Today I doubt that any of us here would feel we had to reserve the term “novel” for literary fiction. In fact, Radway herself would probably not have been putting the term “novel” in scare quotes (as in that reference to “nearly identical ‘novels’”) if she had written the book a decade later. At the time, however, scholarship applying the idea of “mass culture” to popular works had not figured out the limitations of a factory-based metaphor of “mass production,” which obscures the difference between a widget and a genre of fiction.[1] And theory-driven literary scholars knew that the author was dead—Roland Barthes had killed him about fifteen years earlier. Further, almost all of us wrote about the works of authors who were not just theoretically dead but actually dead; a critic did not have to worry about delivering a conference paper on the Brontë sisters and discovering them right there in the audience. All of this would have made it hard to see romance writers, especially before the growth of the RWA helped make them visible. If the rest of us had been young faculty writing scholarly works on romance at the time, would we have seen past all these disciplinary blinkers to celebrate romance novelists? It’s a nice fantasy. Perhaps we would also be the antebellum plantation owner’s widow who manumits all her slaves, operates a station on the Underground Railroad, encourages her family and staff to adopt a healthful, low-fat diet, and, in the later post-war years, fights tirelessly against importing kudzu. In other words, we could only have done it if we were time travellers.

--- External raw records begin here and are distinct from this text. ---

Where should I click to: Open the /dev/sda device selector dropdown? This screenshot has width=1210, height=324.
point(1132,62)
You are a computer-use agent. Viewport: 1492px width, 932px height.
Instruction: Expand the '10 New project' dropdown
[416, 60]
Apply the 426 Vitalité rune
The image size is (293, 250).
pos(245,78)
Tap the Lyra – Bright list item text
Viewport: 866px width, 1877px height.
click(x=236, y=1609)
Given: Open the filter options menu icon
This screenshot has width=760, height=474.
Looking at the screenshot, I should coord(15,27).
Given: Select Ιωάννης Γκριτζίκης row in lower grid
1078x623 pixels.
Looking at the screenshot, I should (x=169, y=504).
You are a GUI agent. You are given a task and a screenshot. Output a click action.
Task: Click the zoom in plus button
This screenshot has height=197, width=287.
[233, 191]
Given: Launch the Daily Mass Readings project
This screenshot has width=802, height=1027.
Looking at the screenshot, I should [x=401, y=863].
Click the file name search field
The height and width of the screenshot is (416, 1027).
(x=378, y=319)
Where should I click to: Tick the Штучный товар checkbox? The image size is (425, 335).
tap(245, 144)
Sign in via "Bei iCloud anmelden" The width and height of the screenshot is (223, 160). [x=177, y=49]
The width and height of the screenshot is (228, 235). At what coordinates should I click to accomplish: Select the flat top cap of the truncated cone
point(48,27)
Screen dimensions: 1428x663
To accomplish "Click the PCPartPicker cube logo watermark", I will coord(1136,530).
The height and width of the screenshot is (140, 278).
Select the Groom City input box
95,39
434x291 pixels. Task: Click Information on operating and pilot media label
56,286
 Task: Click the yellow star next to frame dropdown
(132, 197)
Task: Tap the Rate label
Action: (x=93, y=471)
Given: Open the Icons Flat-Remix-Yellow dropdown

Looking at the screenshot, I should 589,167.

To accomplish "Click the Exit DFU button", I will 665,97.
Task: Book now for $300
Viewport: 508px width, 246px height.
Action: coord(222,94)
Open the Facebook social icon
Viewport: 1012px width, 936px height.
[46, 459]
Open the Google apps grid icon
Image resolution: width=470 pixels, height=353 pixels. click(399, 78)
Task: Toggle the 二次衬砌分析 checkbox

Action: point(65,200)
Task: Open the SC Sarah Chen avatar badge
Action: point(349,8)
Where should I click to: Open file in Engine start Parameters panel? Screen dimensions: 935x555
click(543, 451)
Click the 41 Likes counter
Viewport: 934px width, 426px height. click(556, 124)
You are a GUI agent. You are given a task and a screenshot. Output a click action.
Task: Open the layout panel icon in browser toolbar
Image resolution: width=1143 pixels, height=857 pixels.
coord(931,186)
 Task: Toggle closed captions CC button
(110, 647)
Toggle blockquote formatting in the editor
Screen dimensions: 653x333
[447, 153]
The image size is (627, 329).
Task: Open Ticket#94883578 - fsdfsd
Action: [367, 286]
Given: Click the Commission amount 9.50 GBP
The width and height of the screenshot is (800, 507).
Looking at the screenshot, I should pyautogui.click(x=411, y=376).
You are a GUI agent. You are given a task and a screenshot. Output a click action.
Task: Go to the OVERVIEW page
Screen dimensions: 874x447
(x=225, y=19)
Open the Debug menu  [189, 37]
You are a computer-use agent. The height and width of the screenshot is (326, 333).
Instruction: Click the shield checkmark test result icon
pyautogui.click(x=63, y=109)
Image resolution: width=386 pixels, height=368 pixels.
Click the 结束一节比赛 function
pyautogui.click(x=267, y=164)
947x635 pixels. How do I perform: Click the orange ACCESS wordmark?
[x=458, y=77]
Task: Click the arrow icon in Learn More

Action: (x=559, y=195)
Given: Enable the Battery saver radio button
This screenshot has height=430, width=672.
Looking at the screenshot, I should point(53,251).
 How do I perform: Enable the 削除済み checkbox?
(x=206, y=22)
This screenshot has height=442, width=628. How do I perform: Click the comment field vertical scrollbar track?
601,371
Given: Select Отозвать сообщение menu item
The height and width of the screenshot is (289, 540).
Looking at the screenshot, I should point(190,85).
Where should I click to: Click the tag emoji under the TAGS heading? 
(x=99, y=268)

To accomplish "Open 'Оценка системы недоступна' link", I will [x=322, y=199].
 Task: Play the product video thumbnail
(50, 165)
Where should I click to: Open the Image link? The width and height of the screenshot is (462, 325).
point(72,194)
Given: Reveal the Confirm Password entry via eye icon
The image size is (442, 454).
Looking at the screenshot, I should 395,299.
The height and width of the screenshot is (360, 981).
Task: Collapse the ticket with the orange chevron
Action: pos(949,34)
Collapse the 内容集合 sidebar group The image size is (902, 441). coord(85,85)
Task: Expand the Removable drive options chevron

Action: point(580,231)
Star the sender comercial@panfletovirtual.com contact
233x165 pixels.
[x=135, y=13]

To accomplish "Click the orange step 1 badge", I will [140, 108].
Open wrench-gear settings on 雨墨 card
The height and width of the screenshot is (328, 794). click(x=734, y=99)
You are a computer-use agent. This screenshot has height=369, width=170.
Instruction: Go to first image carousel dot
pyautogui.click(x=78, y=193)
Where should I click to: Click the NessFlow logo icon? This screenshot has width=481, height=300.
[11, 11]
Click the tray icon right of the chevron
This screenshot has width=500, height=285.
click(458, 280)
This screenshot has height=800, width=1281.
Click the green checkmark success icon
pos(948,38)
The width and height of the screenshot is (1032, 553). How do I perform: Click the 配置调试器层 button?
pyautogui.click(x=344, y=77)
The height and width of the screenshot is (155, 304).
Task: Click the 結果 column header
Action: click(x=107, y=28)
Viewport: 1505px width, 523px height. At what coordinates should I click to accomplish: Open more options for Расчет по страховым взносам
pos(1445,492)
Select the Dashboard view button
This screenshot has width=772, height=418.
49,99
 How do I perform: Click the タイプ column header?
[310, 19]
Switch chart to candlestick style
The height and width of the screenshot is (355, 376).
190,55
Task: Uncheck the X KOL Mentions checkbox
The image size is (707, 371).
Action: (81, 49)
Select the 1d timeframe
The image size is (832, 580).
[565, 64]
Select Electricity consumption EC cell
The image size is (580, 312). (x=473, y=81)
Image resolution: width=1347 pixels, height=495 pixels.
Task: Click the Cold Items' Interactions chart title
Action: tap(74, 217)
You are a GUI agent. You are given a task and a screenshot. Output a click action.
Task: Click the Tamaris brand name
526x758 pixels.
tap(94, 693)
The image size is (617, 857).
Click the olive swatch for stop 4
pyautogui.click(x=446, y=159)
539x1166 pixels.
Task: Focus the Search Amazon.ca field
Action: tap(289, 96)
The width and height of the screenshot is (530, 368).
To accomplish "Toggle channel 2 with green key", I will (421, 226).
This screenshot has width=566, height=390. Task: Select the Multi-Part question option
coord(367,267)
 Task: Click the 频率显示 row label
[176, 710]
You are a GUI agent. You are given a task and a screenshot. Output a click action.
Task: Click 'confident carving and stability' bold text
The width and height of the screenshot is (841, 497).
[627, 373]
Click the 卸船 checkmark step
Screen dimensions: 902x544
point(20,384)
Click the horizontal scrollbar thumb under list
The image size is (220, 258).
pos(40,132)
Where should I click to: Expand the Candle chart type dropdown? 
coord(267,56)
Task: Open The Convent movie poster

In a new introduction for the 1991 re-release of her book, Janice Radway wrote, “What is needed, I have come to feel, is a recognition that romance writers and readers are themselves struggling with gender definitions and sexual politics on their own terms and that what they may need most from those of us struggling in other arenas is our support rather than our criticism or direction. To find a way to provide such support, however, or alternatively to learn from romance writers and readers is not easy, for we lack the space and channels for integrating our practices with theirs” (18). We now have that space and those channels, and much of that opportunity was created here, by Area Chairs of the PCA Romance section who would go on to create IASPR and JPRS, organizations whose value more than compensates for their horrible acronyms (sorry, but it’s true. Jeepers, what were you people thinking?). Romance scholars and romance novelists sit in the same room and talk to one another; we may not always agree with each other, but at least we listen. Essays attend not just to texts but to their authors, their editors, their readers, their conditions of publication, and even their translators. At long last, romance scholars have a community, [End Page 3] with the concomitant opportunities for cross-pollination and the growth of new knowledge. And I think our HEA with our scholarly predecessors is long past due.
[1] For an extended discussion of the origins and limitations of the “mass-production” metaphor, see “On Popular Romance, J. R. Ward, and the Limits of Genre Study” by Mary Bly.
My thanks to Phyllis Ryder for the title of this piece. Also, I am grateful for the sharp eyes of GW students Alex Huh, Joe Adsetts, CC Bennett, and Austin Fruchter. [End Page 4]
Works Cited
Bly, Mary. “On Popular Romance, J. R. Ward, and the Limits of Genre Study.” New Approaches to Popular Romance Fiction: Critical Essays, ed. Sarah S. G. Frantz and Eric Murphy Selinger. Jefferson, North Carolina: McFarland), 2012. 60-72.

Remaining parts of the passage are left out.